▶ [Requirement]: Give the lines below again, exactly as they stand, and leave out the images.

▶ [Records provided]:
★ ★ ★ ★ ★

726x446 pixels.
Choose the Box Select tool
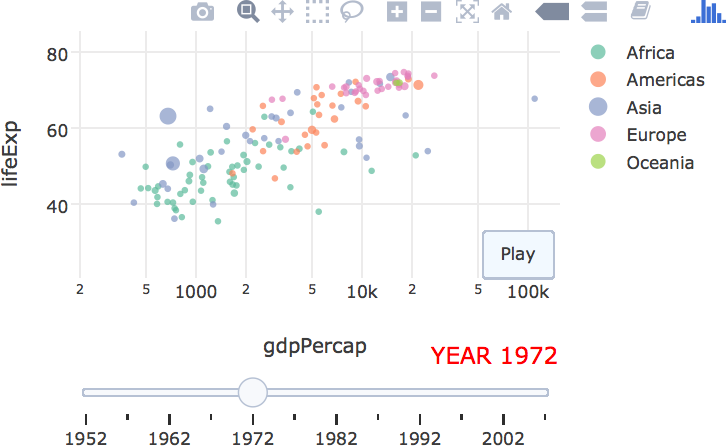click(x=317, y=12)
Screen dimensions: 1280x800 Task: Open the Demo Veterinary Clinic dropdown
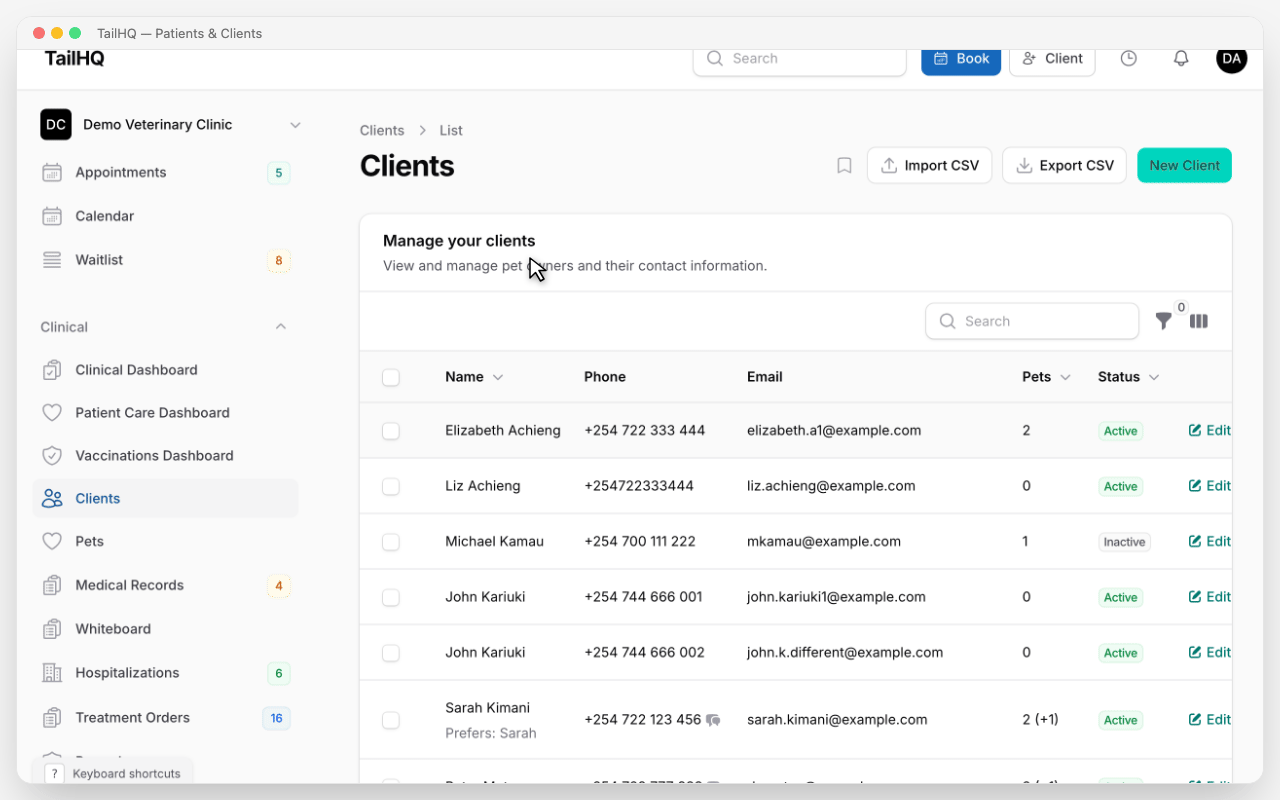pyautogui.click(x=295, y=124)
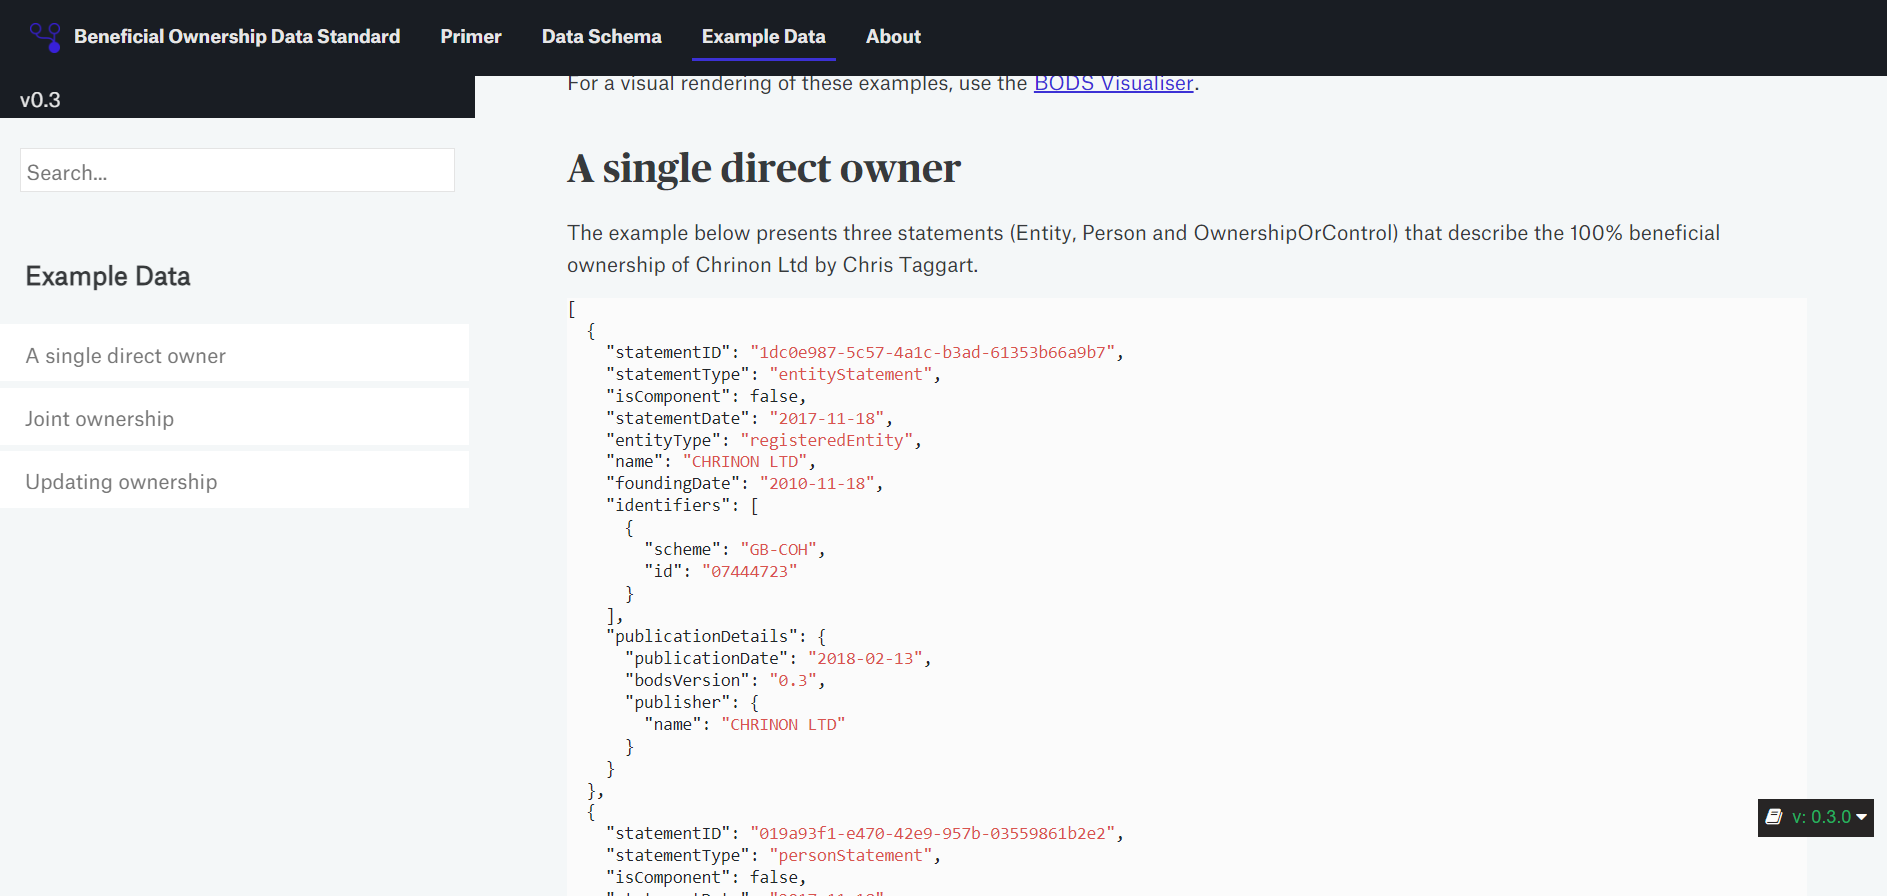The width and height of the screenshot is (1887, 896).
Task: Follow the BODS Visualiser link
Action: pos(1113,84)
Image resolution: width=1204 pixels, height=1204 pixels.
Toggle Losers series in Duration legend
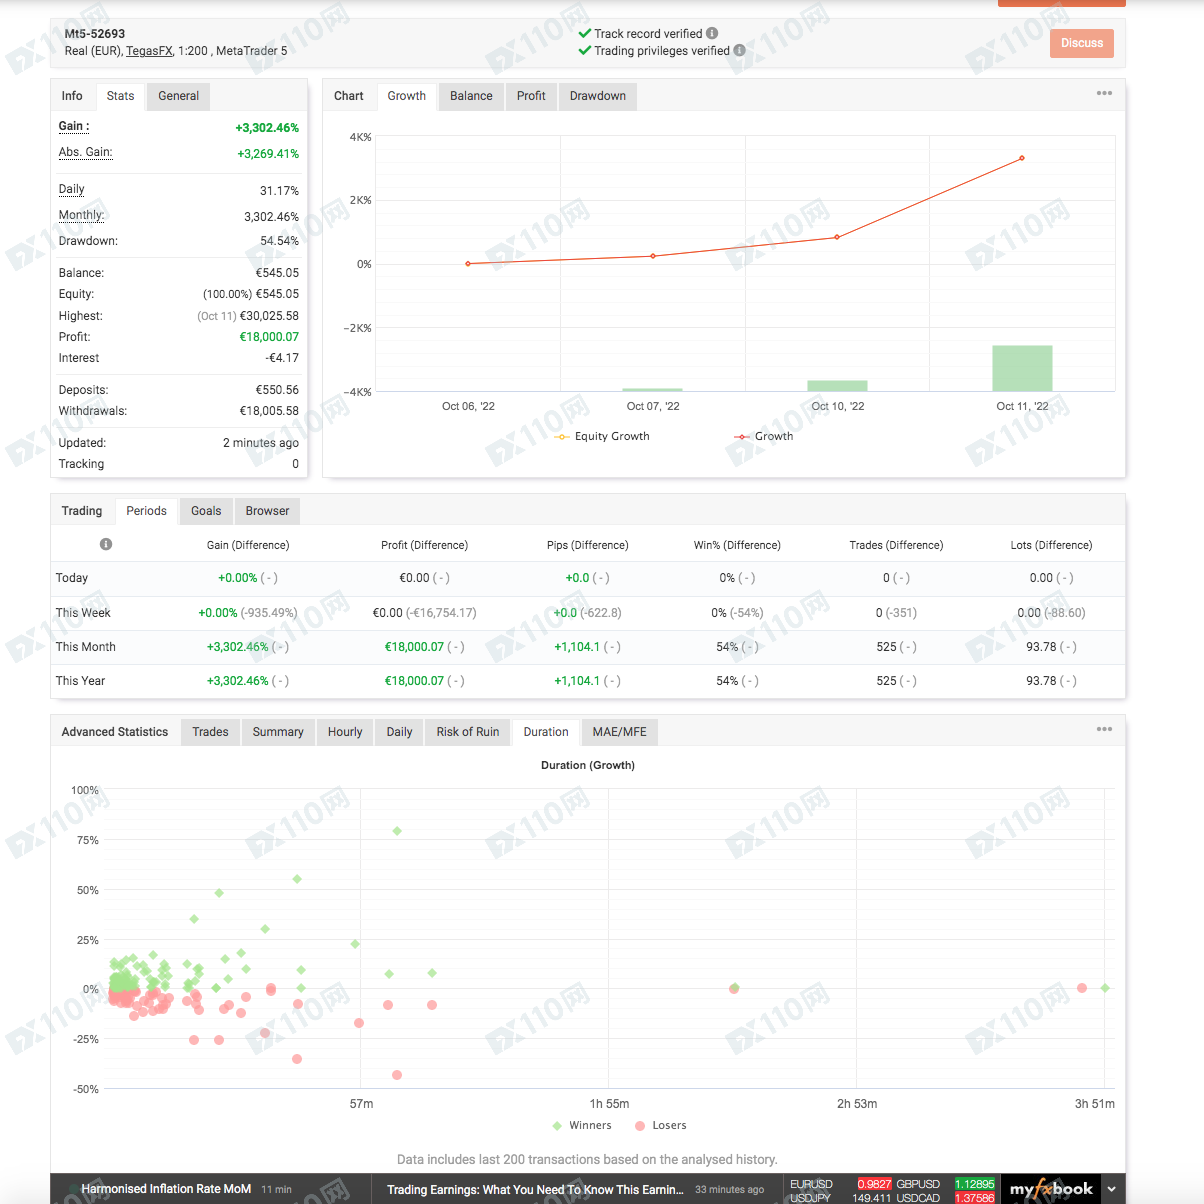point(661,1125)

★ ★ ★ ★ ★

▶ [Written response]:
726x446 pixels.
Choose the Box Select tool
click(x=317, y=12)
Screen dimensions: 1280x800 Task: Open the Demo Veterinary Clinic dropdown
pyautogui.click(x=295, y=124)
The width and height of the screenshot is (1887, 896).
Task: Follow the BODS Visualiser link
Action: pos(1113,84)
Image resolution: width=1204 pixels, height=1204 pixels.
Toggle Losers series in Duration legend
point(661,1125)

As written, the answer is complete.